» Records drawn from a dataset:

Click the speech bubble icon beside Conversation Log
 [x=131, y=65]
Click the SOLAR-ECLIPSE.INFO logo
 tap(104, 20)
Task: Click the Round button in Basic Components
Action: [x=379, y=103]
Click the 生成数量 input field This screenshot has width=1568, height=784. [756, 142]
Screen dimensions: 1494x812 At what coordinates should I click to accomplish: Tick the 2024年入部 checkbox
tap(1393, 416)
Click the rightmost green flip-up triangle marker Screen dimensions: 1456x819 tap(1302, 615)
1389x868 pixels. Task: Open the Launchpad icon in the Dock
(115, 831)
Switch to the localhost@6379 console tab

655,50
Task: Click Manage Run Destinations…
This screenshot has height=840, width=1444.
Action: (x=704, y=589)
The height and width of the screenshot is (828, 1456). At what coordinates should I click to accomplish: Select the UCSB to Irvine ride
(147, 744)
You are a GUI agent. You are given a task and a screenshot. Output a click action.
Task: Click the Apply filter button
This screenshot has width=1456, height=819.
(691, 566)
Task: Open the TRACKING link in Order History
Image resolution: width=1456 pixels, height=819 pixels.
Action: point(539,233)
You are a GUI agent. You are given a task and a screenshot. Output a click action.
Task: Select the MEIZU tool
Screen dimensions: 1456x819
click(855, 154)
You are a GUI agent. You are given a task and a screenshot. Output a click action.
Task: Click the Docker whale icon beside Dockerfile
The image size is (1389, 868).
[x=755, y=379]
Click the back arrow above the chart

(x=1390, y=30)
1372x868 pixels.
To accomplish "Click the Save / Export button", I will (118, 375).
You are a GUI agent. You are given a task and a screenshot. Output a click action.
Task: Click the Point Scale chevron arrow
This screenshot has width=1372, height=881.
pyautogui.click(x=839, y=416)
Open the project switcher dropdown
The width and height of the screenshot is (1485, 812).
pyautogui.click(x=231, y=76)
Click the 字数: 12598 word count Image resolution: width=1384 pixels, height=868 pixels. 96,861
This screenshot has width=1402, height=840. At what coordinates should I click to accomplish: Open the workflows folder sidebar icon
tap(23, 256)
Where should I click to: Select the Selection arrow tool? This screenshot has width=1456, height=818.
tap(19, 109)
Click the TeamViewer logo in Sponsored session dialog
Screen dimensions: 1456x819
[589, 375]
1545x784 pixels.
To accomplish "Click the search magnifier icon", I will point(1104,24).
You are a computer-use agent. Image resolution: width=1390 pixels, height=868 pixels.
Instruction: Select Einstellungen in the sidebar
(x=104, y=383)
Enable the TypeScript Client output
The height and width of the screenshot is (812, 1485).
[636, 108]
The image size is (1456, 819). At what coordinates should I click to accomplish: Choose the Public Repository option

» PROBLEM:
Output each record precisely as given.

» EXERCISE OUTPUT:
Click the speech bubble icon beside Conversation Log
 [x=131, y=65]
Click the SOLAR-ECLIPSE.INFO logo
 tap(104, 20)
Task: Click the Round button in Basic Components
Action: [x=379, y=103]
Click the 生成数量 input field This screenshot has width=1568, height=784. [756, 142]
Screen dimensions: 1494x812 At what coordinates should I click to accomplish: Tick the 2024年入部 checkbox
tap(1393, 416)
Click the rightmost green flip-up triangle marker Screen dimensions: 1456x819 tap(1302, 615)
1389x868 pixels. Task: Open the Launchpad icon in the Dock
(115, 831)
Switch to the localhost@6379 console tab

655,50
Task: Click Manage Run Destinations…
This screenshot has height=840, width=1444.
Action: (x=704, y=589)
The height and width of the screenshot is (828, 1456). At what coordinates should I click to accomplish: Select the UCSB to Irvine ride
(147, 744)
You are a GUI agent. You are given a task and a screenshot. Output a click action.
Task: Click the Apply filter button
This screenshot has width=1456, height=819.
(691, 566)
Task: Open the TRACKING link in Order History
Image resolution: width=1456 pixels, height=819 pixels.
Action: point(539,233)
You are a GUI agent. You are given a task and a screenshot. Output a click action.
Task: Select the MEIZU tool
Screen dimensions: 1456x819
click(855, 154)
You are a GUI agent. You are given a task and a screenshot. Output a click action.
Task: Click the Docker whale icon beside Dockerfile
The image size is (1389, 868).
[x=755, y=379]
Click the back arrow above the chart

(x=1390, y=30)
1372x868 pixels.
To accomplish "Click the Save / Export button", I will (118, 375).
You are a GUI agent. You are given a task and a screenshot. Output a click action.
Task: Click the Point Scale chevron arrow
This screenshot has width=1372, height=881.
pyautogui.click(x=839, y=416)
Open the project switcher dropdown
The width and height of the screenshot is (1485, 812).
pyautogui.click(x=231, y=76)
Click the 字数: 12598 word count Image resolution: width=1384 pixels, height=868 pixels. 96,861
This screenshot has width=1402, height=840. At what coordinates should I click to accomplish: Open the workflows folder sidebar icon
tap(23, 256)
Where should I click to: Select the Selection arrow tool? This screenshot has width=1456, height=818.
tap(19, 109)
Click the TeamViewer logo in Sponsored session dialog
Screen dimensions: 1456x819
[589, 375]
1545x784 pixels.
To accomplish "Click the search magnifier icon", I will point(1104,24).
You are a computer-use agent. Image resolution: width=1390 pixels, height=868 pixels.
Instruction: Select Einstellungen in the sidebar
(x=104, y=383)
Enable the TypeScript Client output
The height and width of the screenshot is (812, 1485).
[636, 108]
The image size is (1456, 819). At what coordinates should I click to accomplish: Choose the Public Repository option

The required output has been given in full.